It's funny, but some peaple actually like the looks of the fabricated one better and that design hasn't been abandoned. Also funny is I started with a cone for the cast design and considered a rolled cone. I won't say that those can't work for some applications, but what you see is the result of having tried quite a few options both from a production and an application perspective.
I am enjoying this thoroughly. I think you have a great idea. I am an engineer and I own a machine shop that makes industrial machinery and if I can avoid a casting, I will. Unfortunately, castings are a big part of our production. CNC machinery, small lots, and design flexibilty mean we often machine from solid bar stock rather than mess with having expensive patterns made and having to deal with the foundries. Bar stock is fast to production and sale.
Your casting looks great. I would rather find a way to avoid them. Ultimately, stamping or rolling is the way to go, but that leads to expensive dies, that you must invest in up front.
For low production numbers CNC lathe or mill work and welding fabrications means you don't have a very high up front investment, although the part cost may be high.
The fabrication you showed looks a lot lighter than the casting. There are a lot of very stubborn people in the world that can't get over what they think things should look like, so you have that to consider too.

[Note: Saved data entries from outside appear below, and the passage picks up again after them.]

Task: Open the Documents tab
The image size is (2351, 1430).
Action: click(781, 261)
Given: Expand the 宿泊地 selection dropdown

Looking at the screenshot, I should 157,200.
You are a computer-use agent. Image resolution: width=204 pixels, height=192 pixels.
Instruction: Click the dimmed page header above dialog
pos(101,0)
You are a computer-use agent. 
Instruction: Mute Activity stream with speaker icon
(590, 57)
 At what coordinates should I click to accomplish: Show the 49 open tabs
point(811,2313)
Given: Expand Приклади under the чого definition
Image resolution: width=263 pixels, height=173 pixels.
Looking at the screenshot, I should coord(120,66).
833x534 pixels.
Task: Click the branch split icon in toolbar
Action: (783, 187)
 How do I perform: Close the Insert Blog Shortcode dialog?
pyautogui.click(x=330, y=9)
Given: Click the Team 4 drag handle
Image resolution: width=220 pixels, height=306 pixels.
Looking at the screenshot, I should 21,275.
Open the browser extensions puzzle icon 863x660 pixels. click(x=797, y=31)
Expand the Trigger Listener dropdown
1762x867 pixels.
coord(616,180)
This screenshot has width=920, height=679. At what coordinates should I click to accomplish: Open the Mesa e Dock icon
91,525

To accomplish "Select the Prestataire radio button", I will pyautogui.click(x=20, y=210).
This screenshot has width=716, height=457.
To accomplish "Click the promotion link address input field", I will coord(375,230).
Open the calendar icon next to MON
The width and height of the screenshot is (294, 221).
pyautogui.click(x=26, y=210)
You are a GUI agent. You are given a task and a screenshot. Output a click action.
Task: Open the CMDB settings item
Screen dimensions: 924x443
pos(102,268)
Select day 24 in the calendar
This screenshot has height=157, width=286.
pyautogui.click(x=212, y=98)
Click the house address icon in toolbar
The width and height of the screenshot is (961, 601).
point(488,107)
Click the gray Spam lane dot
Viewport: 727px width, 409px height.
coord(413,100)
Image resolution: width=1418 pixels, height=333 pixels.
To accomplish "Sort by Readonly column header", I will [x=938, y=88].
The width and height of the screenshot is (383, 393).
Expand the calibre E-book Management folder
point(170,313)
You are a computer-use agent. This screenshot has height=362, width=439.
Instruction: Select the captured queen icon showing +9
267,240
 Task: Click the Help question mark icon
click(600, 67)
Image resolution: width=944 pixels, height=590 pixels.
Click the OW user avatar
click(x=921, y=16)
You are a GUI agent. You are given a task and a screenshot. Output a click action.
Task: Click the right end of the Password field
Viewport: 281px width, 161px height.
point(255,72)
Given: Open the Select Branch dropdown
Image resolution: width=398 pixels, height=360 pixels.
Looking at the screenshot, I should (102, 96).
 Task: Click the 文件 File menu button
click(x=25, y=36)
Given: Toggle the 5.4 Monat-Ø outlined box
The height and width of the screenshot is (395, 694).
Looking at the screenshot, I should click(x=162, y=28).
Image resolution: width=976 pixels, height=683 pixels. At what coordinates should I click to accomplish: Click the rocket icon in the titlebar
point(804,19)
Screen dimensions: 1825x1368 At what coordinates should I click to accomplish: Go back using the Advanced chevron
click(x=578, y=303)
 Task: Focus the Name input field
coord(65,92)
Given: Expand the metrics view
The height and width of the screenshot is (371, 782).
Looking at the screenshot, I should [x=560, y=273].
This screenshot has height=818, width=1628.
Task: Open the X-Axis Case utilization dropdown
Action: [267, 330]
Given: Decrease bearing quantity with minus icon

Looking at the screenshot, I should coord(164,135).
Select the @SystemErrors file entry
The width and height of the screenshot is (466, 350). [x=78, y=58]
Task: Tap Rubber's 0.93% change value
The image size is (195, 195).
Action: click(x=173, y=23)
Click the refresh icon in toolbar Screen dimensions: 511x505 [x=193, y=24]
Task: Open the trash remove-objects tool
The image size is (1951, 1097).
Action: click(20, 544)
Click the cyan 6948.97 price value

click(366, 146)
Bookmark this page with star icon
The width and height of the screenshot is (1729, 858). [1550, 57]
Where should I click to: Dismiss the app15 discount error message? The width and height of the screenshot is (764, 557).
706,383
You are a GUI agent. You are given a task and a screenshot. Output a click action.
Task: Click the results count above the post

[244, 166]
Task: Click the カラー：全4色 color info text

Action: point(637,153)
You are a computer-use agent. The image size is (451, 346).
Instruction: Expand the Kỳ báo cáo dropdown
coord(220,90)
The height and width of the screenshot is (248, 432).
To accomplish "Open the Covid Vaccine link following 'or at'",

I have had customers who have equipment break and then I fix it and it doesn't break anymore and they get all hung up about why I had to modify it to stop it from breaking. They always say, it's been like that for 20 years. Was it breaking 20 years ago? No. Was it breaking repeatably before I fixed it? Yes. Is it breaking now? No. Then the reason is it wasn't 20 years old 20 years ago or you are running it differently than 20 years ago and you won't tell me. But I fixed it, so accept that or pay me more money to figure out what you night shift is doing to it.